## Given text
HOUSTON (May 23) - Former Senator and Treasury Secretary Lloyd Bentsen, a courtly Texan who as the Democrats' vice presidential nominee in 1988 famously told rival Dan Quayle he was "no Jack Kennedy," died Tuesday. He was 85.
His WWII service:

Bentsen was born in Mission, Texas, to the grandchildren of Danish immigrants and to the children of first generation Americans, and was an Eagle Scout and recipient of the Distinguished Eagle Scout Award from the Boy Scouts of America. He graduated from the University of Texas Law School in 1942 and served in the United States Army Air Forces from 1942 to 1945. After brief service as a private in intelligence work in Brazil, he became a pilot and in early 1944 began flying combat missions in B-24s from southern Italy with the 449th Bomb Group. At age 23 he was promoted to the rank of Major and given command of a squadron of 600 men.
In 18 months of combat, Bentsen flew 35 dangerous missions against many difficult, remote and highly defended targets such as the Ploesti oil fields in Romania, which were critical to the Nazi's war strategy. The 15th Air Force, to which the 449th was attached, is credited with destroying all of the peroleum production within its range, which equated to about half of Germany's sources of fuel on the continent.
Major Bentsen's unit also flew against communications centers, aircraft factories and industrial targets in Germany, Italy, Austria, Czechoslovakia, Hungary, Romania, and Bulgaria. Bentsen participated in bombing raids in support of the Anzio campaign and flew bombers against hard targets in preparation for the landing in southern France. Overall, while in the Army Air Corps, he flew over 200 bombing missions over Europe.

## Supplied material
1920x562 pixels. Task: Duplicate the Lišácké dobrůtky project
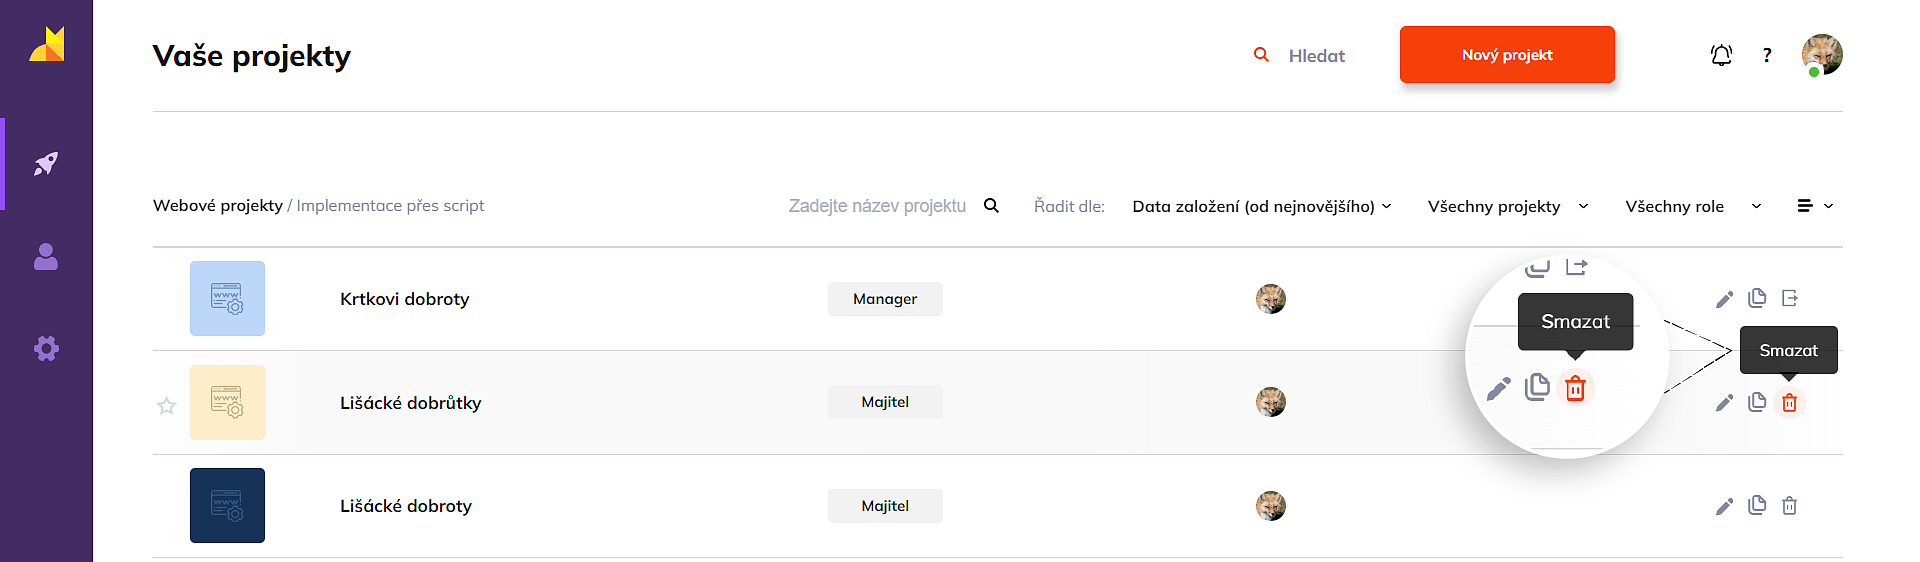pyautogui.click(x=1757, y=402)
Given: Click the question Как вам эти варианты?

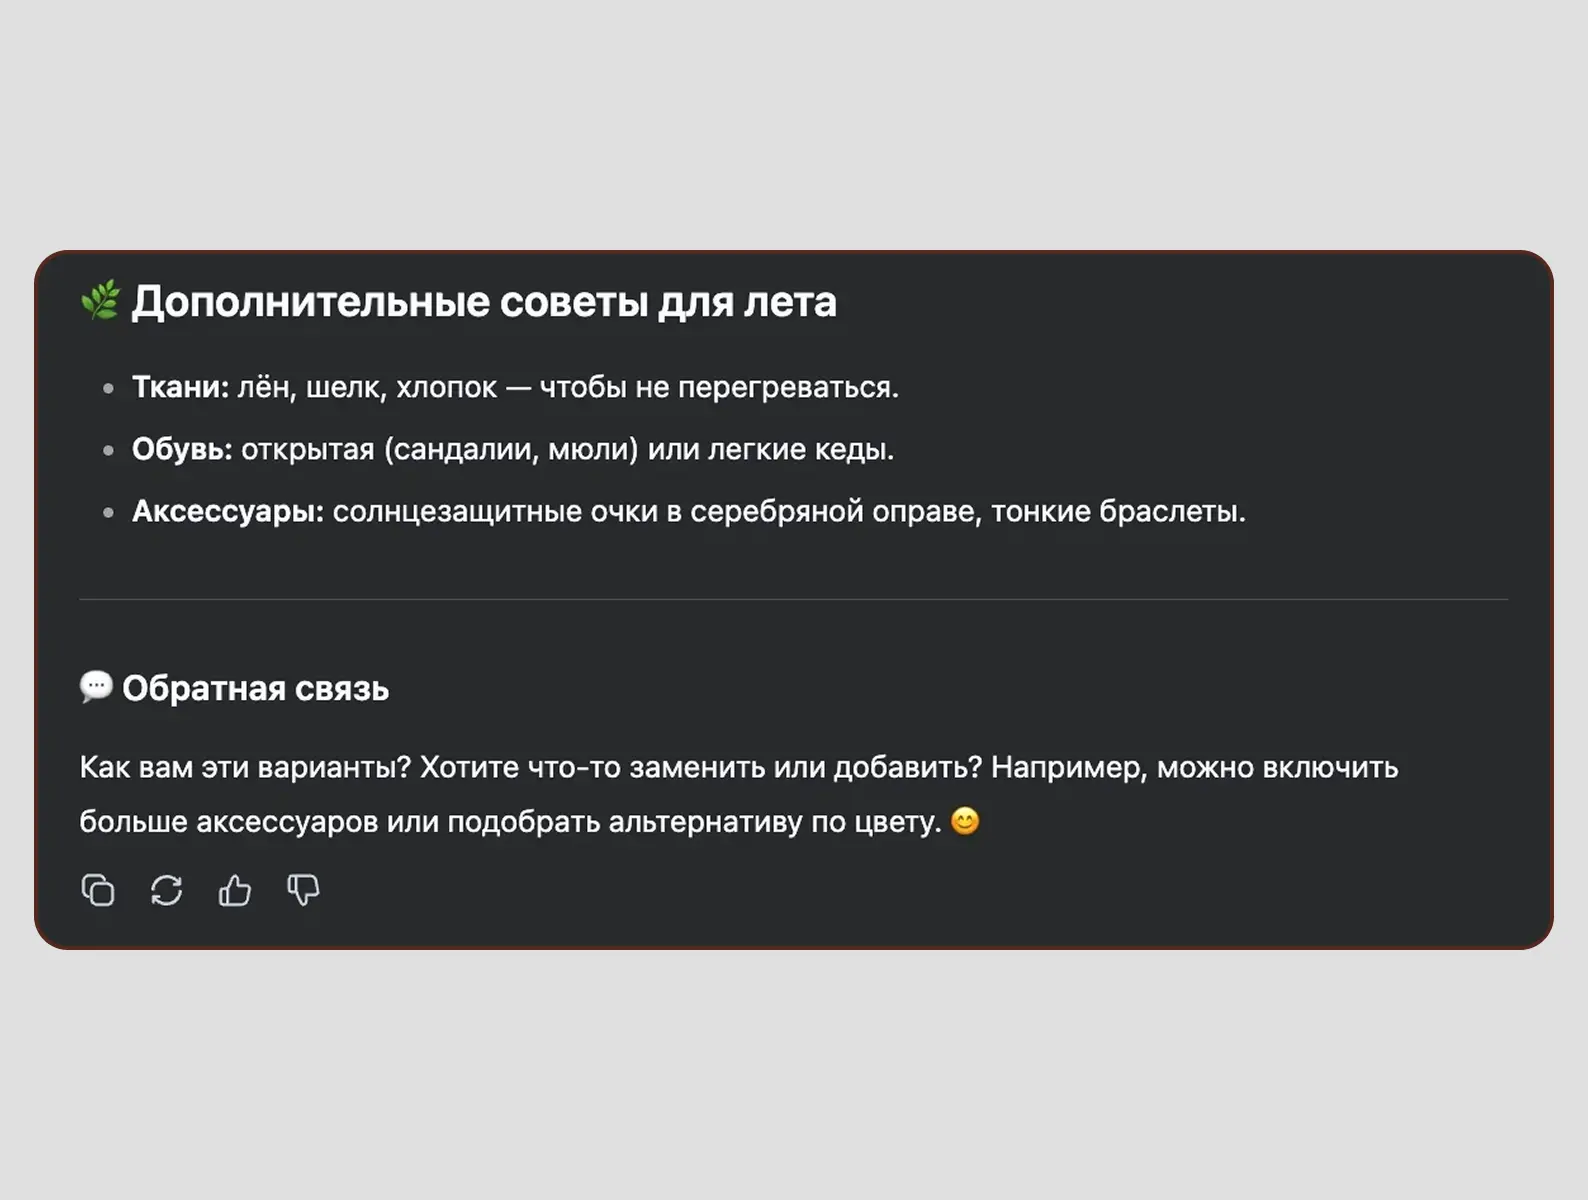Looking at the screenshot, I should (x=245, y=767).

## Problems to work on
1 > In the Bentsen excerpt, at what age was Bentsen promoted to Major?
2 > Reproduce everything in the Bentsen excerpt from "HOUSTON (May 23)" down to "Tuesday. He was 85.".
The listing comes from a separate source.

## Complete answers
1 > He was promoted to Major at age 23.

2 >
HOUSTON (May 23) - Former Senator and Treasury Secretary Lloyd Bentsen, a courtly Texan who as the Democrats' vice presidential nominee in 1988 famously told rival Dan Quayle he was "no Jack Kennedy," died Tuesday. He was 85.